• _Work instruction_
Edit the webinar page by writing out the part between "20170138_Tyler Allen_3x2_021 (3)" and "and health disparities.", inclusive, with "Raleigh" changed to "Chapel Hill".

• _Page text_
# # # # #

About the Webinar

Metastasis accounts for the majority of all cancer deaths, yet the process remains poorly understood. A pivotal step in the metastasis process is the exiting of tumor cells from the circulation, a process known as extravasation. However, it is unclear how tumor cells extravasate and whether multicellular clusters of tumor cells possess the ability to exit as a whole or must first disassociate. In this study, we use in vivo zebrafish and mouse models to elucidate the mechanism tumor cells use to extravasate. We found that circulating tumor cells exit the circulation using the recently identified extravasation mechanism, Angiopellosis, and do so as both clusters and individual cells. We further show that when melanoma and cervical cancer cells utilize this extravasation method to exit as clusters, they exhibit an increased ability to form tumors at distant sites through the expression of unique genetic profiles. Collectively, we present a new model for tumor cell extravasation of both individual and multicellular circulating tumor cells.


About the Presenter

 20170138_Tyler Allen_3x2_021 (3)


Dr. Tyler A. Allen, Ph.D, is a research scientist who lives in Raleigh, NC. He earned B.S. degrees from North Carolina State University (NCSU) in Molecular/Cellular Biology, and Plant Biology. He completed his PhD studies in Comparative Biomedical Sciences, at the NCSU College of Veterinary Medicine. As a PhD student, he was part of the team that discovered a novel mechanism certain cells employ to exit blood vessels, termed Angiopellosis, as well as the recent discovery of how certain tumor cells utilize this method to metastasize – a finding known as the “cancer exodus hypothesis”. His research has been funded/supported by the National Cancer Institute (NCI), GlaxoSmithKline (GSK), and GENEWIZ. Currently, he is a postdoctoral scientist working at Duke University, in Durham, NC, studying cancer metastasis and health disparities.

# # # # #

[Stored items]

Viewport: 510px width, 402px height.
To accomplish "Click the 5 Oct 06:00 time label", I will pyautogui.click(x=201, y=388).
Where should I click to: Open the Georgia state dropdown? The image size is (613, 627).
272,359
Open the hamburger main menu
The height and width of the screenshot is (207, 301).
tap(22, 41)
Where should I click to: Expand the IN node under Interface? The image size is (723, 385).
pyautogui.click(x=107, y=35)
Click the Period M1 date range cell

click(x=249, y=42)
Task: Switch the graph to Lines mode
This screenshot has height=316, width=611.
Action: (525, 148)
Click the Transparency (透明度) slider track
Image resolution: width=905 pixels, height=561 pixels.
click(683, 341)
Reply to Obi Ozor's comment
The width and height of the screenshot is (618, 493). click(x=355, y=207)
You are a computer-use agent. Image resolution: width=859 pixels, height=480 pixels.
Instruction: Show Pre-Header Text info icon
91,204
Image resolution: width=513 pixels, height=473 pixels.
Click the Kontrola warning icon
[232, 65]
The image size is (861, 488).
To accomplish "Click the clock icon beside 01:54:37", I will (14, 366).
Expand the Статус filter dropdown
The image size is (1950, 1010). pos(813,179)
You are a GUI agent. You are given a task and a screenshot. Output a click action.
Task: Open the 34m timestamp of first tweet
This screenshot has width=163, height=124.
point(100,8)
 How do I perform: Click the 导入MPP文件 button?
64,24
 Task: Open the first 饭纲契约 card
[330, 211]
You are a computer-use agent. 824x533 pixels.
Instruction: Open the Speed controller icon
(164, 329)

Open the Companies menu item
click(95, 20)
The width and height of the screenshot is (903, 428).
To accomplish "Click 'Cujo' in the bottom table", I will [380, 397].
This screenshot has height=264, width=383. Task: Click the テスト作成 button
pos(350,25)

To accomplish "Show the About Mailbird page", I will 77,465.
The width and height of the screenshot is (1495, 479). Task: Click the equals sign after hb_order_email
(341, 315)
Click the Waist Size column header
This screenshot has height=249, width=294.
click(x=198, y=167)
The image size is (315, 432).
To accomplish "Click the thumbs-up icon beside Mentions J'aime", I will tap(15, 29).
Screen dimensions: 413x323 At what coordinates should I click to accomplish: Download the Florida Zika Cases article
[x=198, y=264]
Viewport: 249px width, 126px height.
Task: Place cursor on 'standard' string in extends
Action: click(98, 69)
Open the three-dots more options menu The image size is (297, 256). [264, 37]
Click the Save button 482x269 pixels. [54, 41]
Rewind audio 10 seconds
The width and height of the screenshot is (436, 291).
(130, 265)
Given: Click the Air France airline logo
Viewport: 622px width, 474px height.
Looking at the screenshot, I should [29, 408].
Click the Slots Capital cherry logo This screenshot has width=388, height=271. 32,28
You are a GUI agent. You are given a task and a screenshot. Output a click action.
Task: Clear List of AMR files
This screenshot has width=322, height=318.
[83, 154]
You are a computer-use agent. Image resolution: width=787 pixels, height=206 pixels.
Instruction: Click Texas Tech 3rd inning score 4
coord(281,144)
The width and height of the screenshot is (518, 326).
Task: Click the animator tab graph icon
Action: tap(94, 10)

# # # # #

• _Answer section_
20170138_Tyler Allen_3x2_021 (3)


Dr. Tyler A. Allen, Ph.D, is a research scientist who lives in Chapel Hill, NC. He earned B.S. degrees from North Carolina State University (NCSU) in Molecular/Cellular Biology, and Plant Biology. He completed his PhD studies in Comparative Biomedical Sciences, at the NCSU College of Veterinary Medicine. As a PhD student, he was part of the team that discovered a novel mechanism certain cells employ to exit blood vessels, termed Angiopellosis, as well as the recent discovery of how certain tumor cells utilize this method to metastasize – a finding known as the “cancer exodus hypothesis”. His research has been funded/supported by the National Cancer Institute (NCI), GlaxoSmithKline (GSK), and GENEWIZ. Currently, he is a postdoctoral scientist working at Duke University, in Durham, NC, studying cancer metastasis and health disparities.